Work instructions:
Please pick out every line in the data below that contains the word "should", and copy each of those lines.
—————
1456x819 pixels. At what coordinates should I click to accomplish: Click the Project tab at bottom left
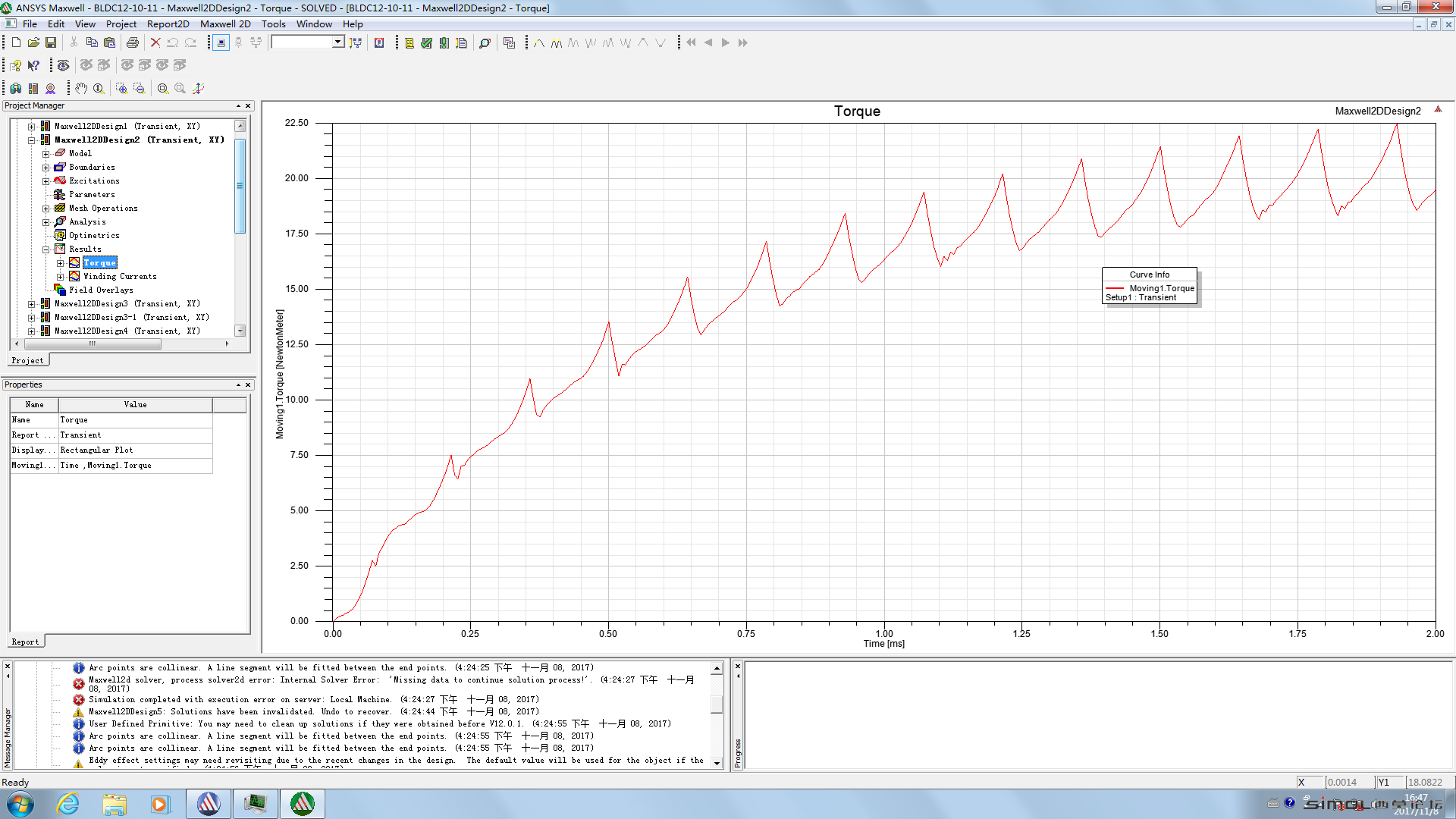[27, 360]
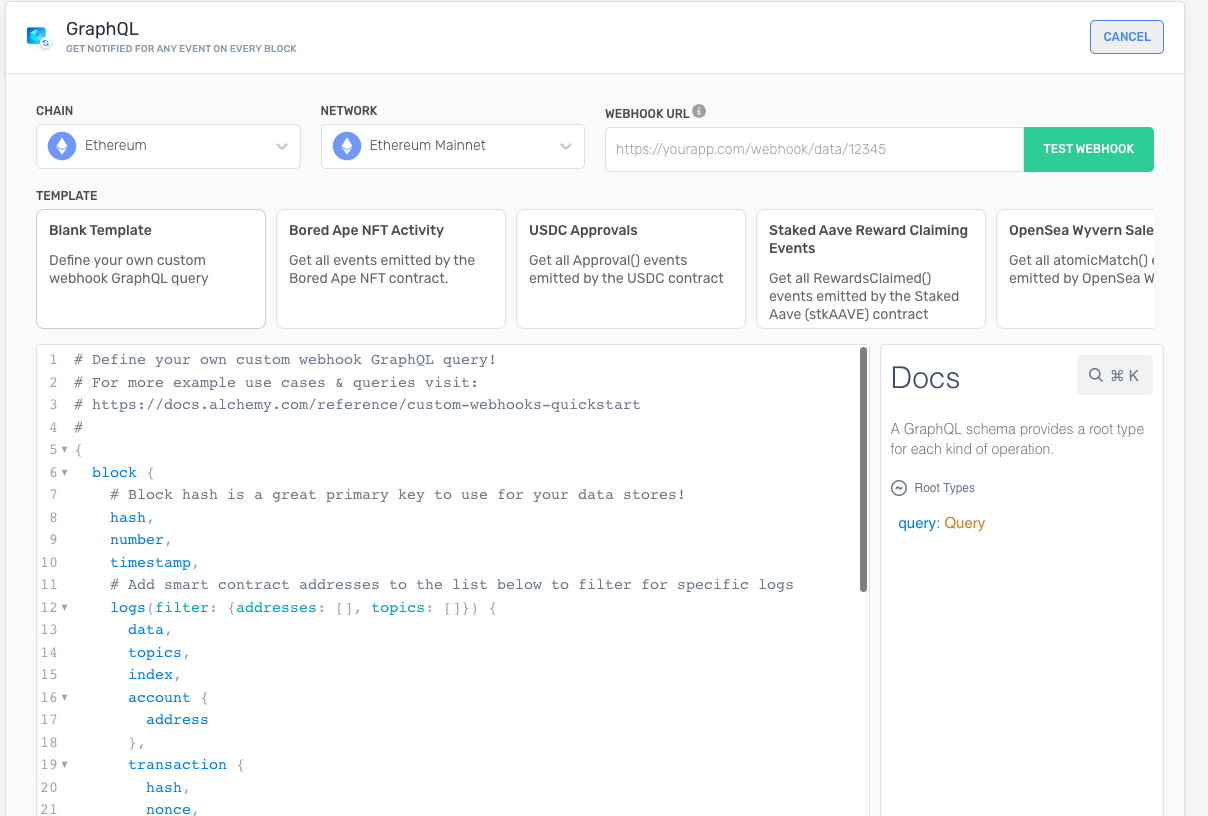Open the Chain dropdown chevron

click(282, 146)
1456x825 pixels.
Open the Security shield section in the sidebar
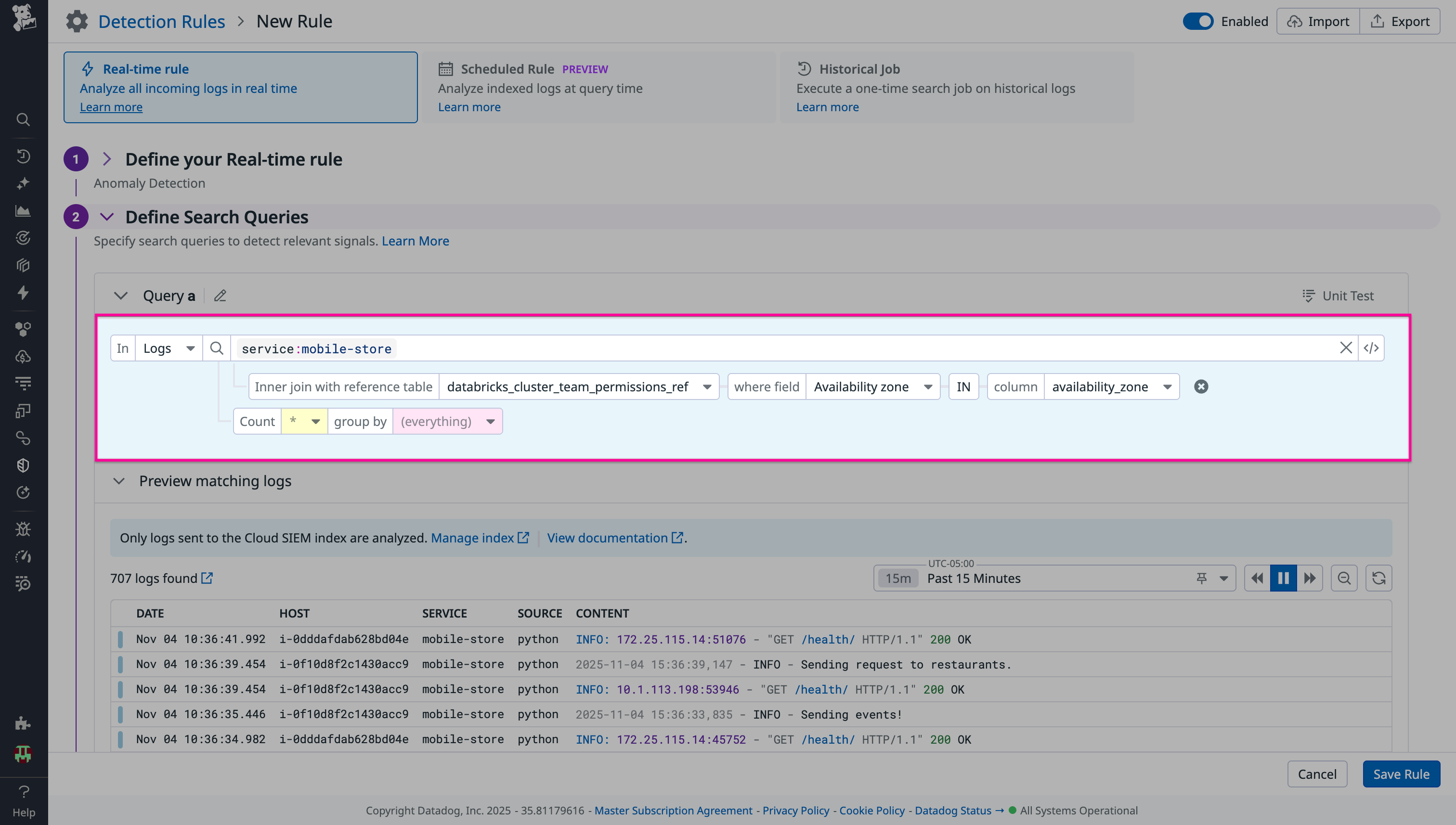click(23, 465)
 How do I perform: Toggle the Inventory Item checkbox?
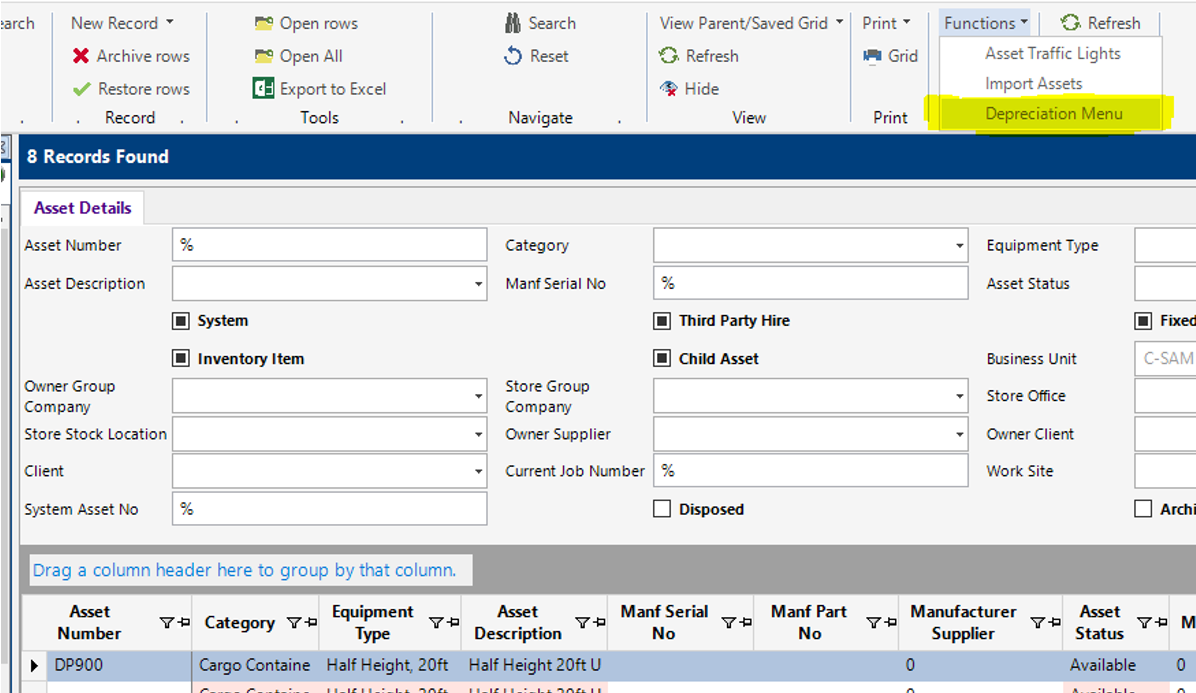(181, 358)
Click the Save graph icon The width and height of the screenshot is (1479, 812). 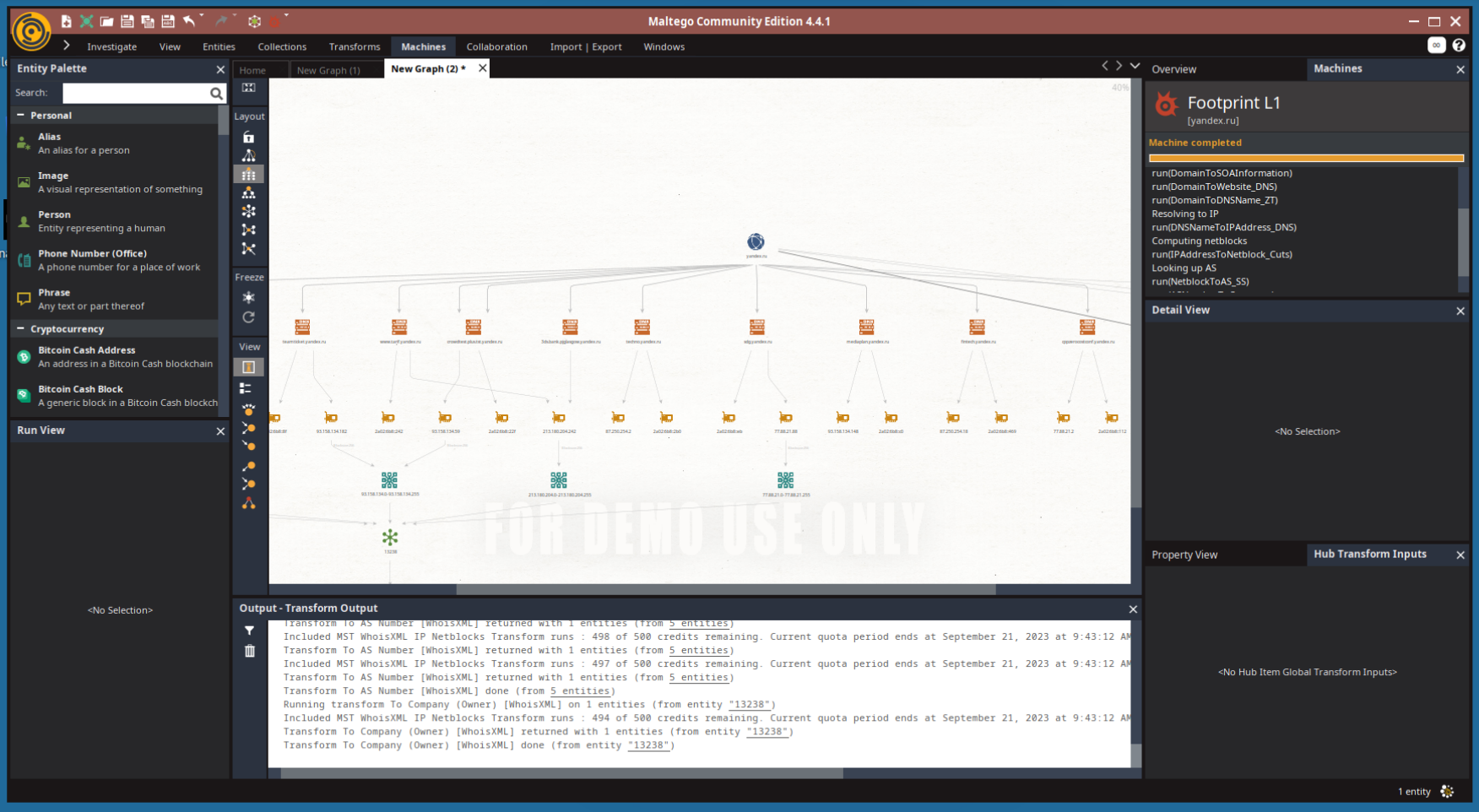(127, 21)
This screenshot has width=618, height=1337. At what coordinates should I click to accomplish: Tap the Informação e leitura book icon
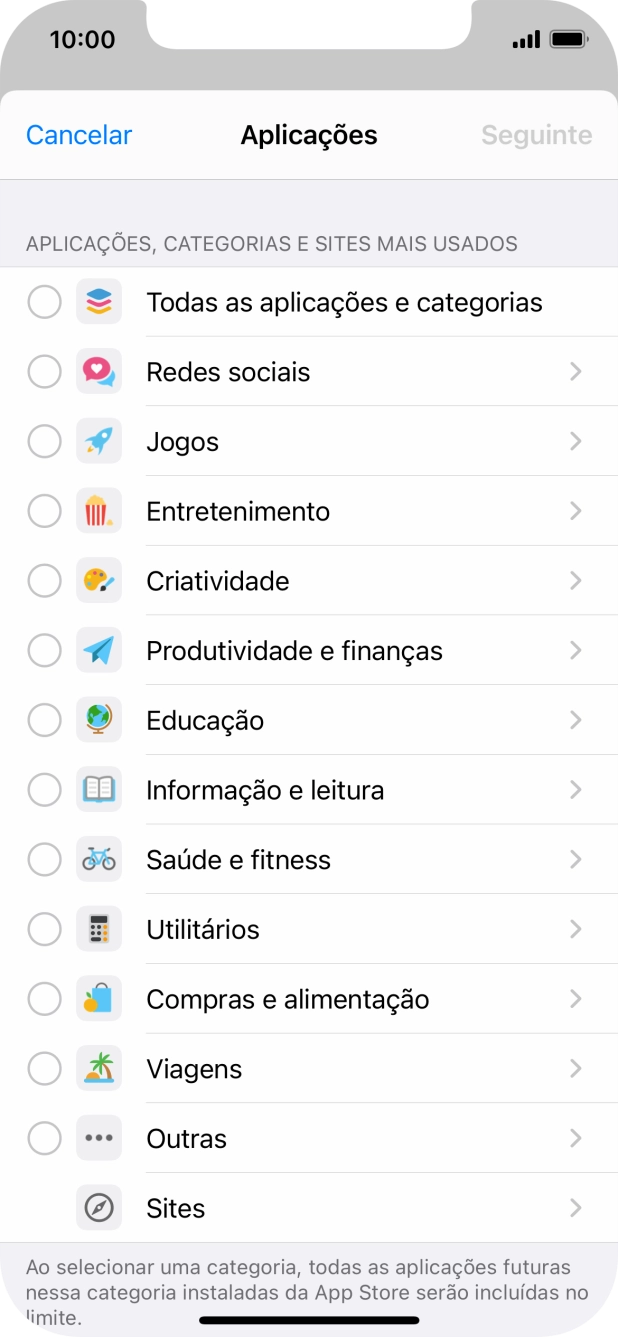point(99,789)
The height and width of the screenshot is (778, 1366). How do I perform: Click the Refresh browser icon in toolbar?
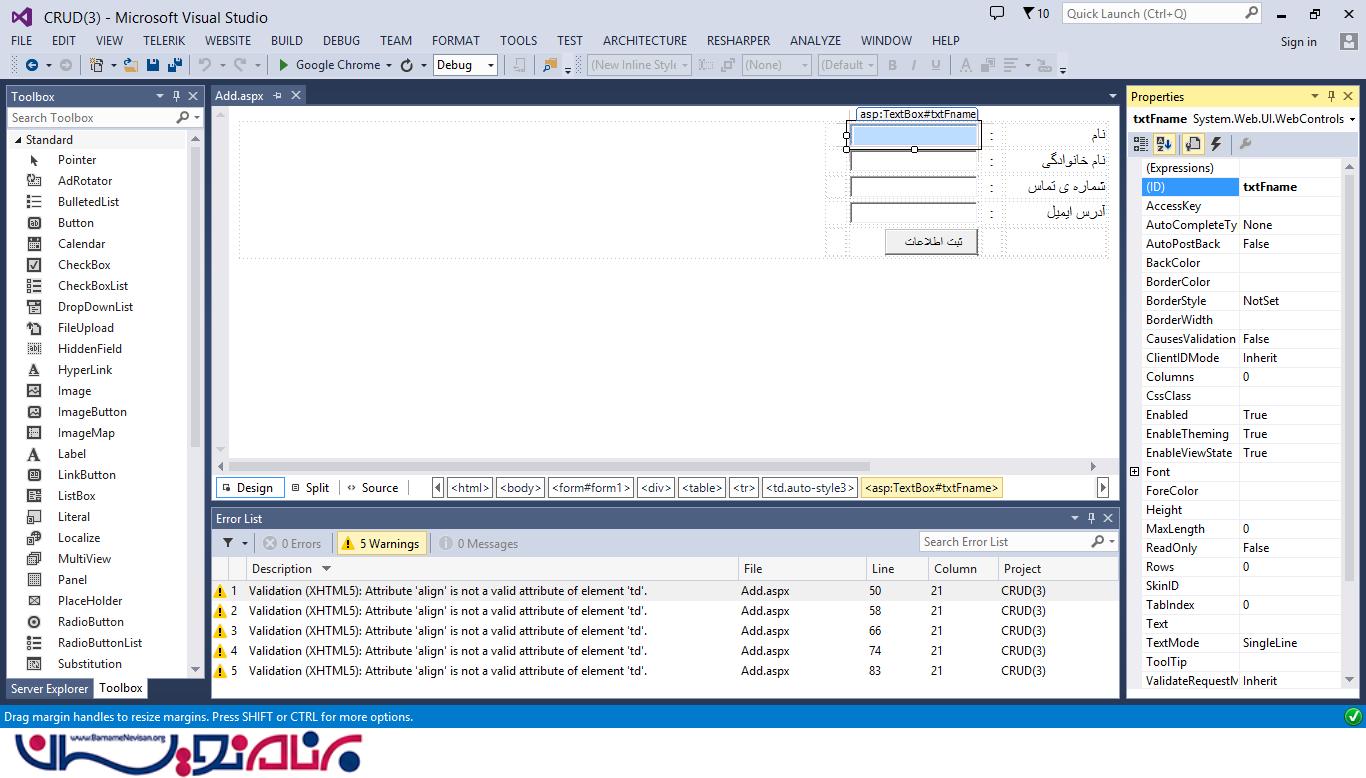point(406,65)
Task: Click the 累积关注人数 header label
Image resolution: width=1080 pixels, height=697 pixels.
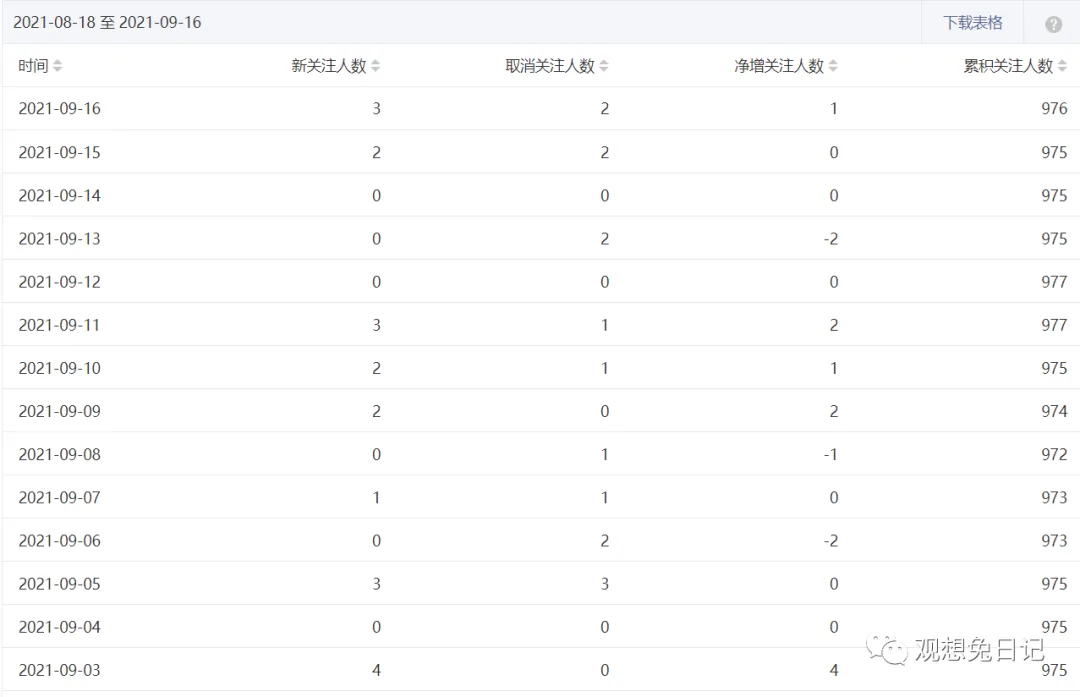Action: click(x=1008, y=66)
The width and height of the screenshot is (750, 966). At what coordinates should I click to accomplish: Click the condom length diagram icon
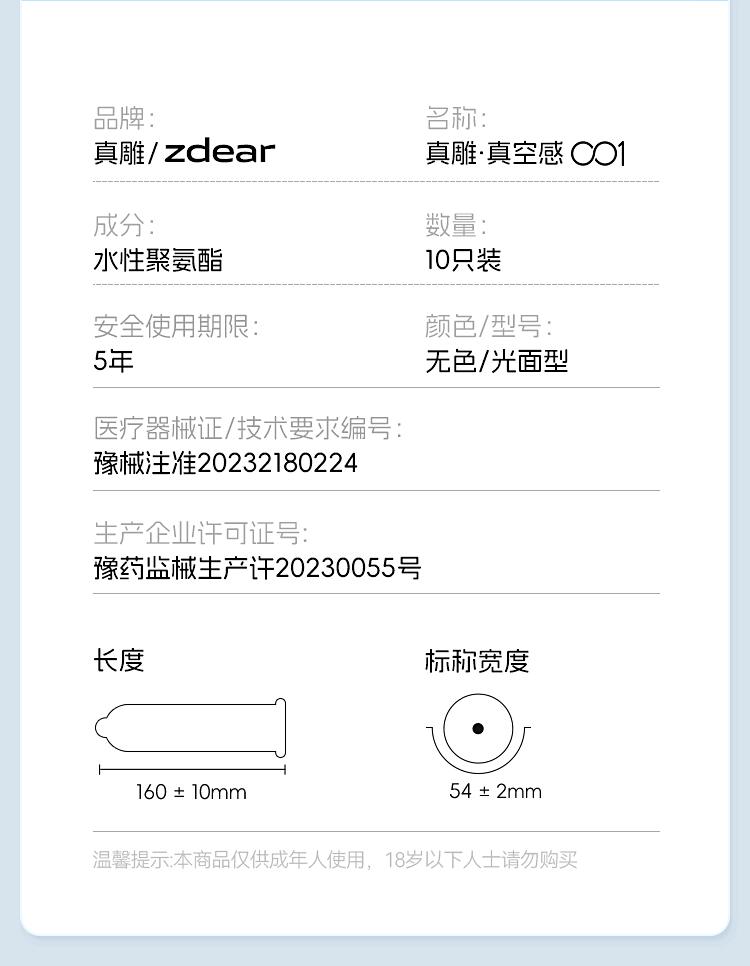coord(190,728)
—————
Exercise solution:
1456x819 pixels. At what coordinates should I click to accomplish: Click the Project tab at bottom left
This screenshot has width=618, height=1337. At what coordinates should I click to accomplish: Tap the Informação e leitura book icon
The width and height of the screenshot is (750, 966). At what coordinates should I click to accomplish: Click the condom length diagram icon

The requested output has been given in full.